One method NASA investigated in the 1980s for managing heat inside a spacesuit was phase change materials.
Like ice cubes in a drink, these materials steadily absorb heat as they change phase from solid to liquid, and, if exposed to colder temperatures, they release that heat as they refreeze. The trick was finding a material that changes phase at temperatures comfortable to humans and which could hold more heat and transfer it more quickly than water. For safety, it also needed to be nontoxic and nonflammable.
In the 1980s, Johnson Space Center funded successful efforts to incorporate such phase change materials into fibers and fabrics for use in space suits.
Although the resulting phase change fabrics never caught on for use in space, one company, Gateway Technologies, saw potential for commercial applications. Now called Outlast, the company licensed exclusive rights for incorporating the material into fabrics and fibers.
Outlast supplies fabrics infused with microencapsulated phase change materials to hundreds of companies, making it one of the most successful NASA spinoffs. Companies use the materials in everything from bedding to athletic clothes, dress wear, underwear, pajamas, sleeping bags and more — and now they are finding a use in products designed for babies.
While Outlast was building its robust customer base, Stanford University MBA student Jane Chen and a small team of classmates were assigned in 2007 to try to come up with an infant incubator to help care for babies after birth. The catch: it had to be manufactured for just $200, or 1 percent of the price of traditional incubators.
They hit on phase change materials, came up with a prototype using Outlast fabrics, and started a nonprofit called Embrace, which they based in Bangalore, because India has the highest number of premature births per year.
Since their final product was developed, the Embrace infant warmer has been used to treat hundreds of thousands of premature and otherwise low-birth-weight infants in populations lacking access to modern medical care throughout 14 developing countries.
In 2012, encouraged by Chen’s American friends having babies, the company spun off a for-profit company, Embrace Innovations, to sell products with phase change materials to parents.
Through a Kickstarter campaign in spring of 2015, Embrace Innovations raised $130,000 and started taking preorders for a line of infant swaddles, sleeping bags and blankets, marketed as the Little Lotus product line, all made with Outlast linings shot through with microencapsulated phase change materials.
Better Sleep, Plus a Donation
“Our products absorb or release heat to keep babies at a comfortable skin temperature,” explains Kai Chan, vice president of operations at Embrace Innovations. Fewer temperature fluctuations mean a baby rests more easily, which means the parents also rest easier, she notes.
She cites an informal study showing that 8 out of 11 babies slept on average four hours longer over a five-day period with Little Lotus products, compared to other comparable products on the market.
Buying Little Lotus products also offers another benefit: “With every product purchased, a baby in a developing country will be helped with an infant warmer,” Chan says. To donate the warmers, the company is partnering with other nonprofits.

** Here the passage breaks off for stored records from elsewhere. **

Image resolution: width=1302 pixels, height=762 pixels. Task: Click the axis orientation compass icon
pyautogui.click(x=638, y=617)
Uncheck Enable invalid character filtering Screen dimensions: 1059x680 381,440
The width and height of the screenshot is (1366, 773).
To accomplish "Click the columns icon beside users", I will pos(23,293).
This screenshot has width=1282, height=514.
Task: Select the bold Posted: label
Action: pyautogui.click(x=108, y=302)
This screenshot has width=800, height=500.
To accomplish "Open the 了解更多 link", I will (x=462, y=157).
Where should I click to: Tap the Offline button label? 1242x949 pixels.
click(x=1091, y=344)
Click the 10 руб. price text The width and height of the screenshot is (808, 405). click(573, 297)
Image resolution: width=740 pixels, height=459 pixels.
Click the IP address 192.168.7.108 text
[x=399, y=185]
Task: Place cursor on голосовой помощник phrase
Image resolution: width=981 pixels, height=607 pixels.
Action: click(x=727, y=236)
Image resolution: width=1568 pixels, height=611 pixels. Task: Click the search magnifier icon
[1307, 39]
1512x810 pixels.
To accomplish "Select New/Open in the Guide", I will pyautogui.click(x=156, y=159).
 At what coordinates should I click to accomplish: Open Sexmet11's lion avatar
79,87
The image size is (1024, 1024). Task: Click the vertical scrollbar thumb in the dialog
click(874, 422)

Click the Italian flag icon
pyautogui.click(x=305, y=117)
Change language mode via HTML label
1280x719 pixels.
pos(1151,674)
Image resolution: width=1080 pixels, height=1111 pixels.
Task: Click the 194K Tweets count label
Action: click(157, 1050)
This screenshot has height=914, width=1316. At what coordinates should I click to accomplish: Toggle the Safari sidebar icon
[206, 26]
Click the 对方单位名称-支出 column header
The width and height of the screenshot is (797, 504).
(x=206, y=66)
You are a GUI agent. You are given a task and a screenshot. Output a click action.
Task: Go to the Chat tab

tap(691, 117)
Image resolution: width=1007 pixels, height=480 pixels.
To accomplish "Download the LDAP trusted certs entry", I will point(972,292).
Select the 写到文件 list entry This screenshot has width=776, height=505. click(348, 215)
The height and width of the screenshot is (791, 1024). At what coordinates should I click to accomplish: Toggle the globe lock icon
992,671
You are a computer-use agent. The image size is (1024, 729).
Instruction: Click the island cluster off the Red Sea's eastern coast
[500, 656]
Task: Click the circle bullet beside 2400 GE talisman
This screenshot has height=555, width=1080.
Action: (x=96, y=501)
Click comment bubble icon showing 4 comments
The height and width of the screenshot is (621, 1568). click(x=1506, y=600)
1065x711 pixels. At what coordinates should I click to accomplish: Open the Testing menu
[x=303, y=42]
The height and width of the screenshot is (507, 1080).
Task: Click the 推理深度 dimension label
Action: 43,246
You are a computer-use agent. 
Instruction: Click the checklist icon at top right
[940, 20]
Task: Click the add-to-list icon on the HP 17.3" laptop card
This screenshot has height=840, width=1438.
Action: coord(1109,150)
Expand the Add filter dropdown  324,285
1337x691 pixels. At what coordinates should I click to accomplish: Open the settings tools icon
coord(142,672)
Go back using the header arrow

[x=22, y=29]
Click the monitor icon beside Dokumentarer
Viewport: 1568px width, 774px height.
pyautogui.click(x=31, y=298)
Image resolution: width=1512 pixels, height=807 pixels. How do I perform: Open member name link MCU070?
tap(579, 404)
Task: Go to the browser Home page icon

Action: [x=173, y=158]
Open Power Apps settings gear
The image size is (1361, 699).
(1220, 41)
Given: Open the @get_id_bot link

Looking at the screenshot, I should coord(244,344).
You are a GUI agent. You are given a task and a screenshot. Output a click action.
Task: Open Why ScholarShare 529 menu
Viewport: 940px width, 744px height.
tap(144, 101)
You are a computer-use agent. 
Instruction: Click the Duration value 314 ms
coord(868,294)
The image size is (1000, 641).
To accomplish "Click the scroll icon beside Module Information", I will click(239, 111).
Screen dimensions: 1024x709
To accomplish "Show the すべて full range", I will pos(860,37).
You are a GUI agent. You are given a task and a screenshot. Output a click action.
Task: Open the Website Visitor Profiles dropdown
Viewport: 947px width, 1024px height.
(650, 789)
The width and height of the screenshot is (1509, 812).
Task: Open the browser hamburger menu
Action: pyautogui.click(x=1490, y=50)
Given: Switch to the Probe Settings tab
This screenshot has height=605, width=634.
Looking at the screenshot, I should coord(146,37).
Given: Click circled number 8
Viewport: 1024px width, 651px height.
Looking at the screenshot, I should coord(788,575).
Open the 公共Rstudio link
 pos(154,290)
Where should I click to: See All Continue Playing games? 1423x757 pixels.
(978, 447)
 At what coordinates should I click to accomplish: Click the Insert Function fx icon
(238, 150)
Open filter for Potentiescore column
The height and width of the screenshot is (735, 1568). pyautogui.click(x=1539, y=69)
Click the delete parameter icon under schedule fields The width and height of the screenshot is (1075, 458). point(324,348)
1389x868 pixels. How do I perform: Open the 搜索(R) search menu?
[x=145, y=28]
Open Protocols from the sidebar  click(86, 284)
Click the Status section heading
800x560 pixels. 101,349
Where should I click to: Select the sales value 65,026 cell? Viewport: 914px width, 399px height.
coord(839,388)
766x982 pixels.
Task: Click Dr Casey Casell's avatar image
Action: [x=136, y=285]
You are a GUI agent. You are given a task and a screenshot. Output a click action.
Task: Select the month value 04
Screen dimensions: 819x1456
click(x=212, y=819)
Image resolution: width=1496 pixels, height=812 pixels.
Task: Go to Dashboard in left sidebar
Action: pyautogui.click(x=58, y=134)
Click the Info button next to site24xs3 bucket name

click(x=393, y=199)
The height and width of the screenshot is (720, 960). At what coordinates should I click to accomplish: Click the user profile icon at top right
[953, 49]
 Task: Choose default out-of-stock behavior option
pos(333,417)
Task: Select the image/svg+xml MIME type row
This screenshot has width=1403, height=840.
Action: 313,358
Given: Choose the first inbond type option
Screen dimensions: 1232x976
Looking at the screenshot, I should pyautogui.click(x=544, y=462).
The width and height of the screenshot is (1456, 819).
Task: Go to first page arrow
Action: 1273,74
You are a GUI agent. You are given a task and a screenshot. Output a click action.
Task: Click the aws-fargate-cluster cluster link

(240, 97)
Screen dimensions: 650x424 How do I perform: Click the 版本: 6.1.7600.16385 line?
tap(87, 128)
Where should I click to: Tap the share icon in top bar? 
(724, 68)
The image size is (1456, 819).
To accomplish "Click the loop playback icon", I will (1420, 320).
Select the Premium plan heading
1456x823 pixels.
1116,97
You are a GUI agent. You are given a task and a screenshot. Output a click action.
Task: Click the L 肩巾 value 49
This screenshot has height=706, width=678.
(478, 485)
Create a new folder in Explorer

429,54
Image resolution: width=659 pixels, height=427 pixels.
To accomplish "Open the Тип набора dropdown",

“We’re using this NASA technology not just to keep babies comfortable but also to support our efforts to save premature babies around the world,” Chan says, noting that the company has set a goal of helping 1 million infants.
NASA has a long history of transferring technology to the private sector. Each year, the agency’s Spinoff publication profiles about 50 NASA technologies that have transformed into commercial products and services, demonstrating the wider benefits of America’s investment in its space program. Spinoff is a publication of the Technology Transfer Program in NASA’s Space Technology Mission Directorate.